Chapter One

8 1 0
                                    

"Mister Matthews, you're next; why are you here?"

I am startled by the sudden question that I nearly fall from my seat. I am in a local church hall, on my mothers' orders, surrounded by a dozen other troubled teens who need help living. I need help feeling; feeling anything would be good.

"I mean, I'm really here cos Mum wants her child alive, I guess." I get a few nods and a few snickers from a couple of boys sitting directly opposite me, but I can tell the instructor of the conversation isn't satisfied. She goes digging for more.

"What has triggered that decision?" I mean apart from having an abrupt temper and a mental health that won't stop declining, I don't know where to begin, so I don't.

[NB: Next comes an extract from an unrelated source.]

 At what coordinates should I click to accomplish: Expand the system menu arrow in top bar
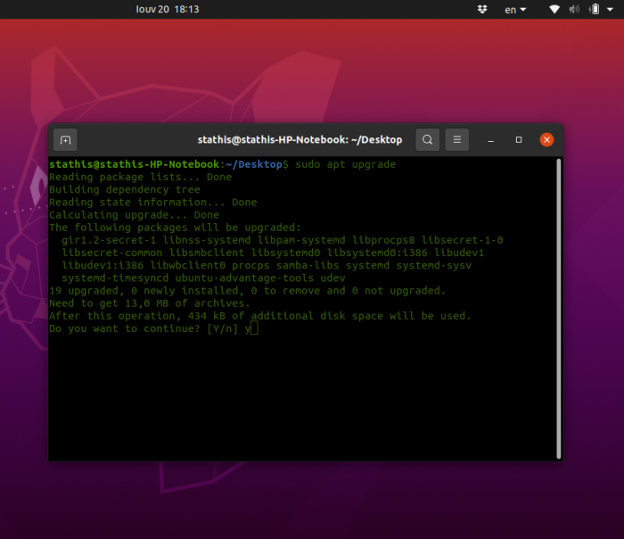[x=611, y=9]
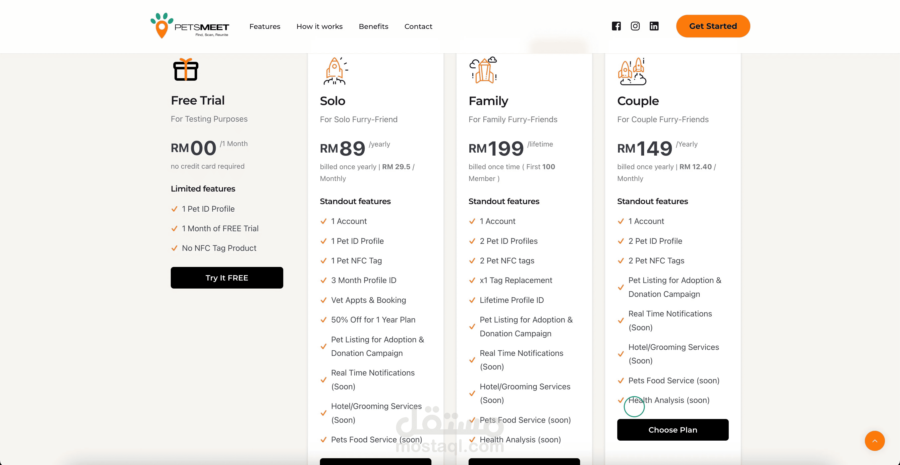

"I don't know, ask her," I say, trying to make it obvious I don't want to continue being interrogated; a hint she receives and moves on to the next teenager. Majority of the people here are dressed in all black which makes me stand out, with my scruffy blonde hair and my 'don't care' attitude. The current victim of the interrogating starts spilling a life story of her struggle with depression and domestic violence...when everything becomes overwhelming; no reason to determine why. I run my hands through my hair, feeling the sweat drip down my unnaturally long fingers and into my palm. Not wanting to make a scene, I ask politely to go to the toilet and head for the exit door. It takes significant amount of control to keep it together; I must get to the car, I tell myself, and I make myself believe I can get there.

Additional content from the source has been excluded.